Description of the task. The answer must consist of every line from the data that holds the string "computer".

Stored data entries.
——————————
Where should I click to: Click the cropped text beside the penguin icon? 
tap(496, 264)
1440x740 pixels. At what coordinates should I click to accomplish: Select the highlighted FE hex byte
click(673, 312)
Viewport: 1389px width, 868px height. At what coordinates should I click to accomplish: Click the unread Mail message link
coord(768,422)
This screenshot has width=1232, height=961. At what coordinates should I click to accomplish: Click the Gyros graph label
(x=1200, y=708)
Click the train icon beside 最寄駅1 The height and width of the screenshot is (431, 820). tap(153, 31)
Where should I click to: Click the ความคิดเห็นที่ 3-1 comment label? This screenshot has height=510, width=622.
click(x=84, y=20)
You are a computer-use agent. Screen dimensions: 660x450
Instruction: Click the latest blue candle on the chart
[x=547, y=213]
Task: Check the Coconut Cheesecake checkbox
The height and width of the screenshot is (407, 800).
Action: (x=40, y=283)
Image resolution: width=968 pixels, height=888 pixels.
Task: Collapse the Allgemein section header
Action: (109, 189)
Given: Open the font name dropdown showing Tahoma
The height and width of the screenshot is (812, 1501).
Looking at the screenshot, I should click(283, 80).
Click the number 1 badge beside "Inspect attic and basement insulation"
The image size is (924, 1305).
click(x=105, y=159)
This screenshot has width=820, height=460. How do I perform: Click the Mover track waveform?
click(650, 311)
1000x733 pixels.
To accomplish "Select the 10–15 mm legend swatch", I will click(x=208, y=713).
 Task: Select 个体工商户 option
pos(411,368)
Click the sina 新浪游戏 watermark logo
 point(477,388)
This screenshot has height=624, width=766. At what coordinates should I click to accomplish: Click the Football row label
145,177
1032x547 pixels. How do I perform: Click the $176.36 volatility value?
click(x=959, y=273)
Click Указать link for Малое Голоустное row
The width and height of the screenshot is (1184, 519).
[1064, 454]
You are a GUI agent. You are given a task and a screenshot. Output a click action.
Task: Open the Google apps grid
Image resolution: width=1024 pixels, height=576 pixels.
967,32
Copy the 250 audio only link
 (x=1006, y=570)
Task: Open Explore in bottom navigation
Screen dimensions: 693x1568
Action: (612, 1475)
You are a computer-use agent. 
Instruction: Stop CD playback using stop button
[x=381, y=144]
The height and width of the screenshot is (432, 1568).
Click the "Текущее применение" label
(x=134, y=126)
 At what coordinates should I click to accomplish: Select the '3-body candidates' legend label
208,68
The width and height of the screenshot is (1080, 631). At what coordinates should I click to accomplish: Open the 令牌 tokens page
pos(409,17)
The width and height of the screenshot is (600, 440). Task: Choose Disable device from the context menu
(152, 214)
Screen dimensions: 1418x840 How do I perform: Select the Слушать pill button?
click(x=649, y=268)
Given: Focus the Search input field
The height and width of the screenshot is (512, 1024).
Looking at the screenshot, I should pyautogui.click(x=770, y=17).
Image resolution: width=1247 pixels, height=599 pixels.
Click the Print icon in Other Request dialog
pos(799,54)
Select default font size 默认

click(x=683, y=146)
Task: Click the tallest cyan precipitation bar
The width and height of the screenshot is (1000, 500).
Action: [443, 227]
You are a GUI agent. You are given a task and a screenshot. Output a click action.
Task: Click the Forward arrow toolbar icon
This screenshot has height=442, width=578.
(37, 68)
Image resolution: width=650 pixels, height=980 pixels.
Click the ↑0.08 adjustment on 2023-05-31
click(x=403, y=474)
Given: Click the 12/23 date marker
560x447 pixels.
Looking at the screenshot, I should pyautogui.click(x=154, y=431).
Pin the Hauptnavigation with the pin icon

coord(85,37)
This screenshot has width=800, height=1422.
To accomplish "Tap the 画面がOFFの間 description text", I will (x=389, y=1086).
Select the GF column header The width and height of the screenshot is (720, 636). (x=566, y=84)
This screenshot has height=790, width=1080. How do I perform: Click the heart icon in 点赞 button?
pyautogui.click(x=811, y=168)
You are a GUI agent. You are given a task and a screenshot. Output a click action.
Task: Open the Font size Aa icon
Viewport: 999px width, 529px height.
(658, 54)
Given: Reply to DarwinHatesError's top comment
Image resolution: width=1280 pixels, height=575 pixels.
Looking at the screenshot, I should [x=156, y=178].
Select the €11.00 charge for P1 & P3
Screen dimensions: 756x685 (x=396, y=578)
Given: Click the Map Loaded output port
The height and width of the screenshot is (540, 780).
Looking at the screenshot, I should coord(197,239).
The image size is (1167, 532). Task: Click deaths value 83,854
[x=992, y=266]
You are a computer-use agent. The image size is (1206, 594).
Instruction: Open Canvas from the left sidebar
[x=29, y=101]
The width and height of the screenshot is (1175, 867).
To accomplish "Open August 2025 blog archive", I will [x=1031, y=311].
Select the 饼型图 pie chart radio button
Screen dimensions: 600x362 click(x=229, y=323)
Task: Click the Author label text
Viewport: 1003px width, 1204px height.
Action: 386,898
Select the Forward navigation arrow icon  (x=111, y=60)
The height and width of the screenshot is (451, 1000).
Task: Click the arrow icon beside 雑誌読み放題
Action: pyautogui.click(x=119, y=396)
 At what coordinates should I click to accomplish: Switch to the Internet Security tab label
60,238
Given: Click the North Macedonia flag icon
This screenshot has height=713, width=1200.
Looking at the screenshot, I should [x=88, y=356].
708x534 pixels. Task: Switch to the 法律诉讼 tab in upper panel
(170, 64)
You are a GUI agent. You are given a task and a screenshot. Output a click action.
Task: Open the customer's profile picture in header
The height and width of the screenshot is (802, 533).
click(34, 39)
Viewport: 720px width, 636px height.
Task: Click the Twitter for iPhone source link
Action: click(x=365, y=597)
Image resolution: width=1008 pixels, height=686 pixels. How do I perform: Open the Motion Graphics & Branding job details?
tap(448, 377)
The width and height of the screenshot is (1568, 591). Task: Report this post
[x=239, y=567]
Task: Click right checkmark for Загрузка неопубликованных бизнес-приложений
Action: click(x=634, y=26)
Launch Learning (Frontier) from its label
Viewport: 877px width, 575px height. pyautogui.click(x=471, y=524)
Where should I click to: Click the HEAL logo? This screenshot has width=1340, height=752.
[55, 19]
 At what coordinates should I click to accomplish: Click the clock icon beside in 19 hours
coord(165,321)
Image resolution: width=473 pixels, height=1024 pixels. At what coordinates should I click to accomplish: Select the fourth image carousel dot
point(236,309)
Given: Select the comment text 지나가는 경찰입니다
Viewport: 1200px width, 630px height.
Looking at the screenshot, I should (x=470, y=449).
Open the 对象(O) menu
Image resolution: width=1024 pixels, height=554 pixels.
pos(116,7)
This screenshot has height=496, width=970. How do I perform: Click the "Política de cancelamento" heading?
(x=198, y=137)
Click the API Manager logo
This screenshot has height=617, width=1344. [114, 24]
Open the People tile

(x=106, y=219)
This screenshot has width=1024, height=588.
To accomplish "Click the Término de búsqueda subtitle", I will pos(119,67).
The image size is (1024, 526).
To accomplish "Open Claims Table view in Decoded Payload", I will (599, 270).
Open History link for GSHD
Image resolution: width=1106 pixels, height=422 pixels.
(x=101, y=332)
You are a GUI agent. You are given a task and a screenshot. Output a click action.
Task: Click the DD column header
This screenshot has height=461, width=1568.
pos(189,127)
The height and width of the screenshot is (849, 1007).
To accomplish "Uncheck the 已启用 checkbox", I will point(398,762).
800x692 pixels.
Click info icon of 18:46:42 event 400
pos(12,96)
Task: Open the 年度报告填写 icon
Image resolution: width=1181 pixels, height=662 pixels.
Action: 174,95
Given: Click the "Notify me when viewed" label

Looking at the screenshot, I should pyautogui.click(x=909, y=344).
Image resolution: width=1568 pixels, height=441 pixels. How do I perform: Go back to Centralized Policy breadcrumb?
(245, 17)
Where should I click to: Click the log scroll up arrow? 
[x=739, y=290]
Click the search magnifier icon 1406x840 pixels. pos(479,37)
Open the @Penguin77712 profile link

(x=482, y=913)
——————————
Answer to this exercise.
You are a computer-use agent. Screen dimensions: 660x450
You are a computer-use agent. 
You are a computer-use agent. The image size is (1206, 594).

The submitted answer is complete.